SCOTUS Punts Decision on Emergency Abortion Care

Today, reproductive justice scored… a delay. For the time being, pregnant people can get emergency abortions in Idaho.

In its decision, the Supreme Court declined to answer any of the substantive questions raised in Moyle v. United States. It’s still not clear if extremist states like Idaho will be able to override a federal law, like EMTALA, and outlaw emergency abortions in hospital ERs.

EMTALA, or the Emergency Medical Treatment and Labor Act, was enacted in 1986. It ensures that anyone can go to an emergency room and get seen, stabilized, or transferred for any “emergency medical condition.” The law applies to all hospitals that accept Medicare, which means it applies to almost every hospital in the country.

EMTALA’s definition of “emergency medical condition” is critical to understanding Moyle. The definition includes any condition that could cause serious jeopardy to one’s health if not treated. Patients do not need to be at risk of imminent death. For example, if a pregnant person’s future reproductive health is at risk, that person has an emergency medical condition. And if the standard treatment is an abortion, EMTALA mandates that care.

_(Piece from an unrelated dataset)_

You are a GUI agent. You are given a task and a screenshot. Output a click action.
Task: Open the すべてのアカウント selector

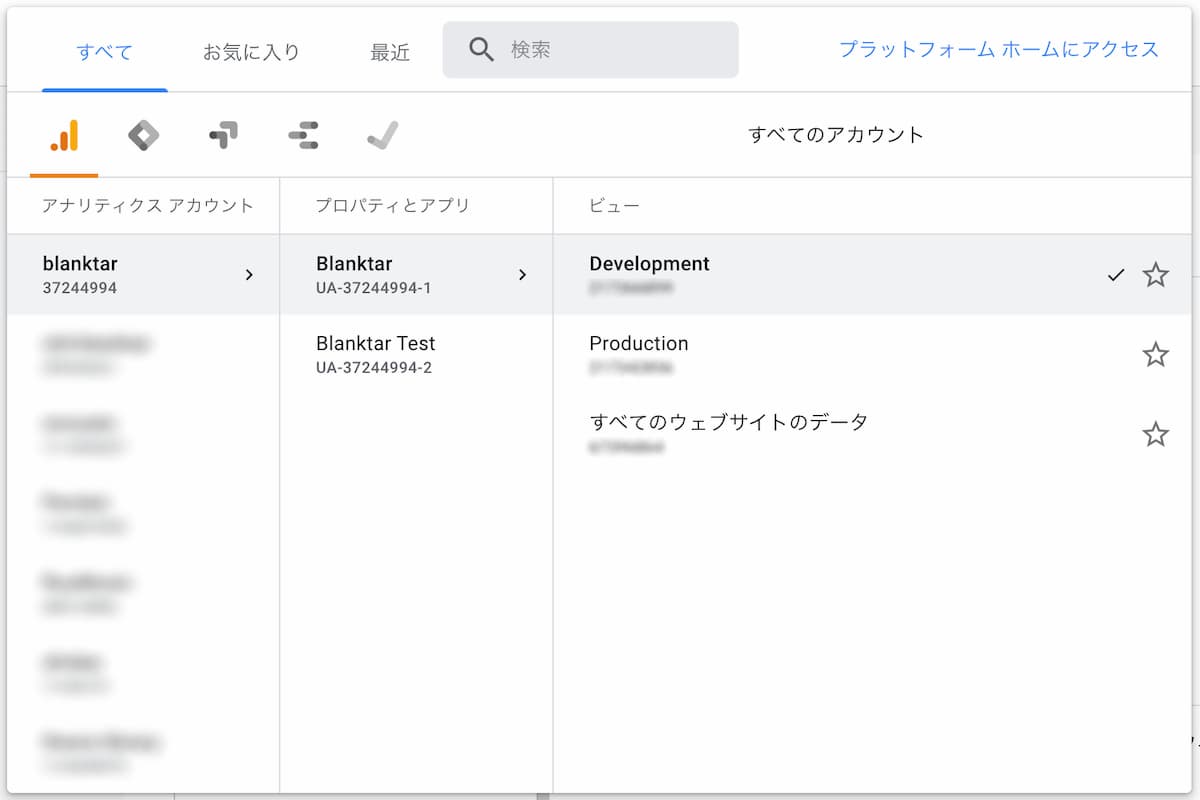tap(842, 133)
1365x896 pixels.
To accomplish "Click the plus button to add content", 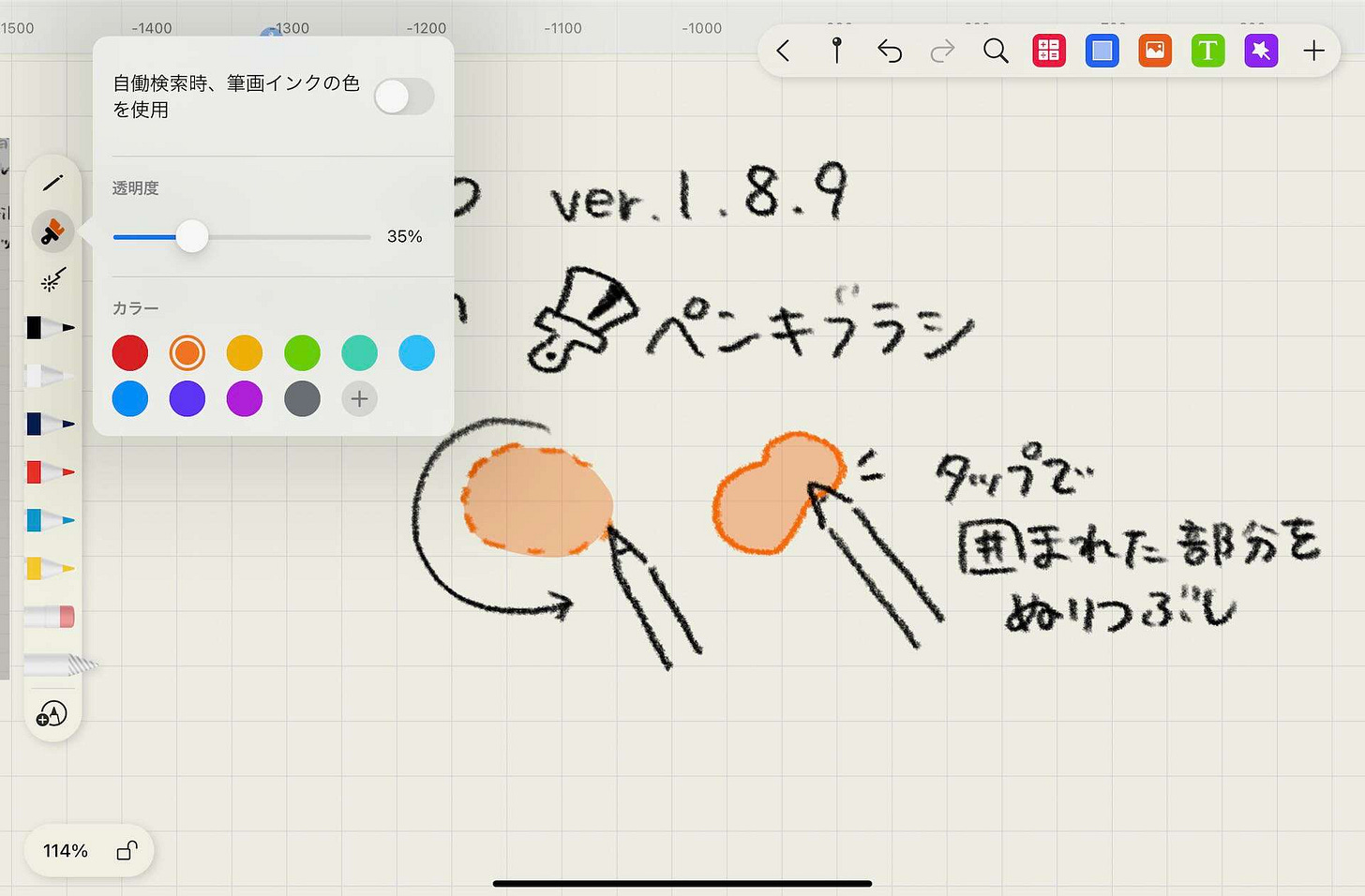I will tap(1314, 51).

After the Dobbs decision in 2022, Idaho implemented a near-total abortion ban that came into direct conflict with EMTALA. Though the state allows abortions to prevent a pregnant person’s death, it criminalized the health-preserving abortions that EMTALA requires. In response, the current administration took Idaho to court in August of 2022. The crux of the government’s argument was the following: Medicare-funded emergency rooms must follow EMTALA, even if that means providing abortions in emergency medical situations.

The Idaho federal district court agreed and put Idaho’s law on hold, and the Ninth Circuit Court of Appeals refused Idaho’s request to reinstate the law. After that, Idaho asked the Supreme Court for an emergency application. SCOTUS responded by agreeing to hear the case and allowing Idaho’s draconian law to go back into effect.

While awaiting the court’s decision, Idaho’s health care system has continued to deteriorate. Pregnant patients have had to be airlifted out of state to get the care they need. Faced with the threat of criminal prosecution, OB/GYNs have continued to leave the Gem state. Idaho is ranked 51st (after Puerto Rico) in physician supply in the U.S. and in the bottom 10% of pregnancy outcomes in the U.S. Those statistics are worse in communities that already face barriers to health care access.

In today’s decision, SCOTUS decided to once again put Idaho’s abortion law on hold. (The court determined it had “improvidently granted” Idaho’s emergency application.) More importantly, though, the court decided that the case is not ready to be heard. The reasoning? Too much has changed since the suit began. Both parties have adjusted their positions, and Idaho’s law has changed twice.

So for now, emergency rooms in Idaho hospitals can still provide abortions in medical emergencies. The case will now proceed as regularly scheduled. One day, it will likely end up right back at SCOTUS.

Legal Voice and its allies filed an amicus curiae (“friend-of-the-court”) brief in this case in March. In our brief, we explained how Idaho’s abortion ban would cause serious harm to people with disabilities.